CI/CD for Web Scrapers
Set up continuous integration and deployment for your web scrapers using GitHub Actions with automated testing and deployment.
Deployment · #10intermediate3 min read
Scrapers break when websites change their structure. A CI/CD pipeline catches these breakages early by running tests automatically and deploying updates with confidence.
What to Test in a Scraper
| Test Type | What It Catches |
|---|---|
| Unit tests | Parsing logic bugs after code changes |
| Integration tests | Site structure changes that break selectors |
| Smoke tests | Complete pipeline failures |
| Schema validation | Missing or malformed data fields |
Writing Testable Scraper Code
Separate fetching from parsing so you can test parsing independently:
# scraper.py
import requests
from bs4 import BeautifulSoup
from dataclasses import dataclass
@dataclass
class Product:
name: str
price: float
url: str
def fetch_page(url: str) -> str:
"""Fetch a URL and return HTML."""
response = requests.get(url, timeout=30)
response.raise_for_status()
return response.text
def parse_products(html: str) -> list[Product]:
"""Parse product data from HTML."""
soup = BeautifulSoup(html, "html.parser")
products = []
for item in soup.select(".product-card"):
name = item.select_one(".product-name")
price = item.select_one(".product-price")

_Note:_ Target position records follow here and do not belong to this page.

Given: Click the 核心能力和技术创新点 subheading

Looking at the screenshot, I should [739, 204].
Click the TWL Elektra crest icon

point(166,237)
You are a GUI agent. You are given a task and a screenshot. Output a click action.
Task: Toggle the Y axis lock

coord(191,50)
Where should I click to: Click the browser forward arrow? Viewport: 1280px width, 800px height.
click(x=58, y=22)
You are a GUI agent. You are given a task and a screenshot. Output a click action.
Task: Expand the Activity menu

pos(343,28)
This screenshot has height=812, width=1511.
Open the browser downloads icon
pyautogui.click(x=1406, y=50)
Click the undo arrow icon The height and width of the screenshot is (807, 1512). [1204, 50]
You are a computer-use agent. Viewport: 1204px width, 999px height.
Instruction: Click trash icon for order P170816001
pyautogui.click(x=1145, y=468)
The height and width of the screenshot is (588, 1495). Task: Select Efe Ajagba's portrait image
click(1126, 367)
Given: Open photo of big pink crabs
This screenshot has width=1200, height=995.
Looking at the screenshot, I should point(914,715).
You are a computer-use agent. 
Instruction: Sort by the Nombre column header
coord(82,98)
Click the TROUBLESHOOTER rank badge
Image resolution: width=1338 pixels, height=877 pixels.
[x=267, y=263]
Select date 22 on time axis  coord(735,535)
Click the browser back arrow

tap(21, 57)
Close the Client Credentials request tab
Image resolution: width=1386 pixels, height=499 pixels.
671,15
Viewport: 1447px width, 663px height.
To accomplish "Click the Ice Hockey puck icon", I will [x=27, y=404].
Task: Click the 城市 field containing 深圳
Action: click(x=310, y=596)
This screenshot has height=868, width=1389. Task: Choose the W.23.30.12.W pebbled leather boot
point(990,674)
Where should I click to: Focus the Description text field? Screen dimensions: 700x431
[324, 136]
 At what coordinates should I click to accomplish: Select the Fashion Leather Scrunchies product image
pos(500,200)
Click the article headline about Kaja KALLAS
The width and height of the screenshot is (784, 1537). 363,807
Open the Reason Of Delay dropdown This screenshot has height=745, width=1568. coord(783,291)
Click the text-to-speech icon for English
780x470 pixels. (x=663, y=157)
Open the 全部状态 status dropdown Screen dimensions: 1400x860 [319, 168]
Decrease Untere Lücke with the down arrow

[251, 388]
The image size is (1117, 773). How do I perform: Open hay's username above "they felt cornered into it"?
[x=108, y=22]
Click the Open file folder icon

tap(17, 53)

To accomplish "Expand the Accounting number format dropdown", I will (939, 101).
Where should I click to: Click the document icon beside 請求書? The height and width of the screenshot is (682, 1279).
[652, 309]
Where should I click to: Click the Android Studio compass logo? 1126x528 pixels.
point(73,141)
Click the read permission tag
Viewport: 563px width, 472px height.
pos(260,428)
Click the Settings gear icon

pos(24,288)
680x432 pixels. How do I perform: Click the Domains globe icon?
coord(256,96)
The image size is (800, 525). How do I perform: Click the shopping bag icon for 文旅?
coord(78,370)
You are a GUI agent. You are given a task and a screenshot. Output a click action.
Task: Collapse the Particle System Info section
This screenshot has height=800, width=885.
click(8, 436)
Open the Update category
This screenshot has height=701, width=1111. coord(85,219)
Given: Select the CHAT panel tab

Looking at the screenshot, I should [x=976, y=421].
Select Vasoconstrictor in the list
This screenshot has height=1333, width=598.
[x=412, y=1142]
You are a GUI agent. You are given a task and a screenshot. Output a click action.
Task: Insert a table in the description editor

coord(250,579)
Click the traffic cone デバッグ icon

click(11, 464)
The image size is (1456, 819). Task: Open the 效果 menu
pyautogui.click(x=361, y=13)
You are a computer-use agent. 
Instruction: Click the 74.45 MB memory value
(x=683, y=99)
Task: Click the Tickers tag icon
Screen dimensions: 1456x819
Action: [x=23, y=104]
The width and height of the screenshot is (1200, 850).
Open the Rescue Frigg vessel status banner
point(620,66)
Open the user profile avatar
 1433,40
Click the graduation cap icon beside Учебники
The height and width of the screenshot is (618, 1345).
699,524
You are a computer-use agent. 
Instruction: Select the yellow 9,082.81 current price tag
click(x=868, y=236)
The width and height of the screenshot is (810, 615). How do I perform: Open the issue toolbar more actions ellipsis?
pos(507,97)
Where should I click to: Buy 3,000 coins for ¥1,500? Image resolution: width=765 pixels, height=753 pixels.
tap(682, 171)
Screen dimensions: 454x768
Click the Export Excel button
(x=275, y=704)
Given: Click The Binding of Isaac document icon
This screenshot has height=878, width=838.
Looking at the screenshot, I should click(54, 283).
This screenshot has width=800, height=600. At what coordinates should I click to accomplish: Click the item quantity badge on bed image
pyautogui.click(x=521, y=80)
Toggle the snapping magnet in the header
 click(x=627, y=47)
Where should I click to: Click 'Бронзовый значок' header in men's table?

link = item.select_one("a")
if name and price and link:
products.append(Product(
name=name.text.strip(),
price=float(price.text.strip().replace("$", "")),
url=link.get("href", ""),
))
return products
# test_scraper.py
import pytest
from scraper import parse_products, Product
SAMPLE_HTML = """
<div class="product-card">
<a href="/product/1">
<span class="product-name">Widget A</span>
<span class="product-price">$29.99</span>
</a>
</div>
<div class="product-card">
<a href="/product/2">
<span class="product-name">Widget B</span>
<span class="product-price">$49.99</span>
</a>
</div>
"""
def test_parse_products():
products = parse_products(SAMPLE_HTML)
assert len(products) == 2
assert products[0].name == "Widget A"
assert products[0].price == 29.99
assert products[1].url == "/product/2"
def test_parse_empty_html():
products = parse_products("<html><body></body></html>")
assert len(products) == 0
def test_product_schema():
products = parse_products(SAMPLE_HTML)
for p in products:
assert isinstance(p.name, str) and len(p.name) > 0
assert isinstance(p.price, float) and p.price > 0
assert p.url.startswith("/")
GitHub Actions Workflow
# .github/workflows/scraper-ci.yml
name: Scraper CI/CD
on:
push:
branches: [main]
pull_request:
branches: [main]
schedule:
# Run integration tests daily to detect site changes
- cron: "0 8 * * *"
jobs:
test:
runs-on: ubuntu-latest
steps:
- uses: actions/checkout@v4
- name: Set up Python
uses: actions/setup-python@v5
with:
python-version: "3.12"
- name: Install dependencies
run: |
pip install -r requirements.txt
pip install pytest
- name: Run unit tests
run: pytest tests/ -v
- name: Run smoke test
run: python -c "from scraper import fetch_page; print('Smoke test passed')"
deploy:
needs: test
runs-on: ubuntu-latest
if: github.ref == 'refs/heads/main' && github.event_name == 'push'
steps:
- uses: actions/checkout@v4
- name: Deploy to VPS
uses: appleboy/ssh-action@v1
with:
host: ${{ secrets.VPS_HOST }}
username: scraper
key: ${{ secrets.VPS_SSH_KEY }}
script: |
cd /home/scraper/my-scraper
git pull origin main
source venv/bin/activate
pip install -r requirements.txt
sudo systemctl restart scraper
Integration Test for Live Sites
Run this on a schedule to detect when a target site changes:
# tests/test_integration.py
import pytest
from scraper import fetch_page, parse_products
@pytest.mark.integration
def test_live_scrape():
"""Test against the actual live site."""
html = fetch_page("https://target-site.com/products")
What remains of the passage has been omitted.